Tasks>
**A)** In the Twins postgame post, why was the post published so late?
**B)** Replace "Safeco Field" with "the ballpark" in the Twins postgame post, starting at the words "Kubel spent more" and stopping after "with Glen Perkins.", and give that part again.
**C)** Write what comes next in the Twins postgame post, picking up after its last sentence.

Passage provided>
....

Twins Postgame: Good night and good morning.

Posted on August 5th, 2008 – 4:19 AM
By La Velle

Sorry this is so late. I was ready to post a hour after the game but the system shut down, my post was erased and I couldn’t access the system for awhile. I’ve been up stewing about it ever since.

Anyway, the best thing that happened on Monday was that Jason Kubel’s six-month old son is fine.

Kubel received word about 30 minutes before game time from his wife, Blake, that their son, Owen was having a scary reaction to something – they are still trying to find out what. Owen was rushed to a hospital in Minneapolis while Kubel took himself out of the game.

Kubel spent more than two hours at Safeco Field trying to monitor the situation from afar. Needless to say it was nerve-racking for him. But Owen’s condition improved and he was released. “They’re going to do tests to find out what happened,” Kubel said.

I don’t have kids, but it had to be tough for Kubel to be more than 1,000 miles away when his son was having trouble breathing. He looked like he had been through a lot.

On to regular programming….

Mike Redmond looked at me in the clubhouse and asked, “What happened?”

Whatever happened, it happened fast. The Twins seemed to be in full control of Monday’s game before the Mariners scored 10 runs in the seventh off of four pitchers. Everyone is to blame, but let’s start with Glen Perkins.

Perk got out of a bases-loaded jam in the sixth with just one run given up. But he loaded the bases again in the seventh before giving up a grand slam to Raul Ibanez, who had six RBI in the game. Perkins, facing the eight, nine and leadoff hitters, got ahead in the count but couldn’t finish the first two off. And it got worse from there.

“They found the holes,” he said. “I jammed (Yuniesky) Betancourt but he found a hole. Andy (pitching coach Rick Anderson) came out and talked about (Willie) Bloomquist and said throw him a good pitch down and away. Get him to hit a ground ball…..found a hole. Then I make a bad pitch to Ibanez and that sours the night.”

Perk wanted to go away with the pitch, but it went right down the runway. Grand Slam.

....

Extracted material>
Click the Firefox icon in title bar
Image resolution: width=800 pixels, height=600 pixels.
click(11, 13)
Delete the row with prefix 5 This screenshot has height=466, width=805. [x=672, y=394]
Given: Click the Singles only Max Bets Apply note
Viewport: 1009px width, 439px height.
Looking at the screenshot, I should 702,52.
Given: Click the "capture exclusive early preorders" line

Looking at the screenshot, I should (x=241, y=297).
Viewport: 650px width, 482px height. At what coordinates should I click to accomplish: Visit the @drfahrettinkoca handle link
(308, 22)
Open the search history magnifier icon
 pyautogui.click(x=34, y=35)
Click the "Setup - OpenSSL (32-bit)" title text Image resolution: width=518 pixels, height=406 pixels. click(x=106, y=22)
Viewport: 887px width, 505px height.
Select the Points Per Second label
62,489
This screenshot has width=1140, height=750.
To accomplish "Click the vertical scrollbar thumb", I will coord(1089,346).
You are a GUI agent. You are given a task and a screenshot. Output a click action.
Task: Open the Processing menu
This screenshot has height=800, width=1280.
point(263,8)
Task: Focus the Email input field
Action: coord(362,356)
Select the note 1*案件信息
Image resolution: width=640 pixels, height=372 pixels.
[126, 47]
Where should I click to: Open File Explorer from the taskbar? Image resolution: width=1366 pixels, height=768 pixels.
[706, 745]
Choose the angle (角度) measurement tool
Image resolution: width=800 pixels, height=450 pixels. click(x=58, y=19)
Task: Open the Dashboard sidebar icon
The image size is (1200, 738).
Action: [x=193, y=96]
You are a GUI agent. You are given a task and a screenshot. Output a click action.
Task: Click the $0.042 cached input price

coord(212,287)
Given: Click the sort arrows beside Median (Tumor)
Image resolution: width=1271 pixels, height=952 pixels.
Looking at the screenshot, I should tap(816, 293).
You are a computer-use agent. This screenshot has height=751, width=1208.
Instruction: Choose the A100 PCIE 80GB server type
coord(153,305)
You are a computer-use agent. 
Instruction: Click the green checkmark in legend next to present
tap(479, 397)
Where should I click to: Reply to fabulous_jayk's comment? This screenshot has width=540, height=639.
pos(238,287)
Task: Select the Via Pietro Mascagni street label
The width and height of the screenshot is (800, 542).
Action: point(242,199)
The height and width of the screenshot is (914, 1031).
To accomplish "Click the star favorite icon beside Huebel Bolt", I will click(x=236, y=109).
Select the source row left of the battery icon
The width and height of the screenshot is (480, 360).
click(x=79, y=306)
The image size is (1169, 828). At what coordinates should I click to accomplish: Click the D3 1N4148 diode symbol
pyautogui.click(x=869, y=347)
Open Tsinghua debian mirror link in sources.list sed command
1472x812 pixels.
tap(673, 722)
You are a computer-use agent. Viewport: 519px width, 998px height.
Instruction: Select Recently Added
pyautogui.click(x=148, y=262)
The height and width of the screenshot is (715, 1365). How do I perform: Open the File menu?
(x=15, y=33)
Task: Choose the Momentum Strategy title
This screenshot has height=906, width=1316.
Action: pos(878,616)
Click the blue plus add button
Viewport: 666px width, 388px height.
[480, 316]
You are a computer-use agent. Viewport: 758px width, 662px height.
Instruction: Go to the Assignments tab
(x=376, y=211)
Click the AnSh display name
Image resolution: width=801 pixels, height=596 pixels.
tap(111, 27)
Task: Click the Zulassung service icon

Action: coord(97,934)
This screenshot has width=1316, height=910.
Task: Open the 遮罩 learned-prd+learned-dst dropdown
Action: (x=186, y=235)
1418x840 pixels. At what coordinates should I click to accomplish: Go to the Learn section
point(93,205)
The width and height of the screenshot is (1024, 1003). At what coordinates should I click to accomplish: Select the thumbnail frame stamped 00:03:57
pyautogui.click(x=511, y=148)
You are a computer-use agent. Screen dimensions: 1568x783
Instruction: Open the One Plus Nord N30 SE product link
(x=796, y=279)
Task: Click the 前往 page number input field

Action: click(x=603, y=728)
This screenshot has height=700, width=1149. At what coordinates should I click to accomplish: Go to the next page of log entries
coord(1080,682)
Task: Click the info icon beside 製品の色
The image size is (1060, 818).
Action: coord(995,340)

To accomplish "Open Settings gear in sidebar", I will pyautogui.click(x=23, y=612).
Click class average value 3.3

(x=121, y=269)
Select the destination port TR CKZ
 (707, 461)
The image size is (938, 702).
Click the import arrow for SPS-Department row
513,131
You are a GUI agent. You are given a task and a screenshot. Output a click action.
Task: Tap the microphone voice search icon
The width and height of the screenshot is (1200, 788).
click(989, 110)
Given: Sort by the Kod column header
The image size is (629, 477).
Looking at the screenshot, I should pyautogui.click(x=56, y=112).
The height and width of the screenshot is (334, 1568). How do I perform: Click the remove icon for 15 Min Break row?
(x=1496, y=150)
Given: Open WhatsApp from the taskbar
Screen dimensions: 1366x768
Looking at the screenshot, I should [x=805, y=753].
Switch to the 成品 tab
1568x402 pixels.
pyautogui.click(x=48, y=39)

....

Answers by item number>
**A)** The writer was ready to post an hour after the game, but the system shut down and erased the post. After that, the writer could not access the system for a while.

**B)**
Kubel spent more than two hours at the ballpark trying to monitor the situation from afar. Needless to say it was nerve-racking for him. But Owen’s condition improved and he was released. “They’re going to do tests to find out what happened,” Kubel said.

I don’t have kids, but it had to be tough for Kubel to be more than 1,000 miles away when his son was having trouble breathing. He looked like he had been through a lot.

On to regular programming….

Mike Redmond looked at me in the clubhouse and asked, “What happened?”

Whatever happened, it happened fast. The Twins seemed to be in full control of Monday’s game before the Mariners scored 10 runs in the seventh off of four pitchers. Everyone is to blame, but let’s start with Glen Perkins.

**C)**
“That’s the last thing you want, a 6-5 game,” Perkins said. “Really disappointing.”

As Perk said, it was a game the Twins had in the bag before he made some bad pitches.

But the bullpen couldn’t bail him out.

Brian Bass faced two batters and gave up two hits.

Craig Breslow came in because Dennys Reyes was sent back to the hotel with food poisoning. He couldn’t get through the inning. In came Matt Guerrier, who gave up three earned runs in one-third of an inning.

“Our bullpen couldn’t get anybody out,” Twins manager Ron Gardenhire said. “Just terrible pitches and balls flying out all over the place.”

Gardenhire said the bullpen is beginning to get worn out. That’s why Perkins losing his grip on the game was so disappointing. But the bullpen has a 5.59 ERA on the road and 3.29 ERA home, which can’t be ignored.

The Twins need another reliever. I sense that they have lost faith in Bass and are worried that Guerrier and Jesse Crain are getting worn down. If Perkins gets through the seventh, the game is different. If the Twins score more runs – like they should have against a poor Mariners team – the game is different.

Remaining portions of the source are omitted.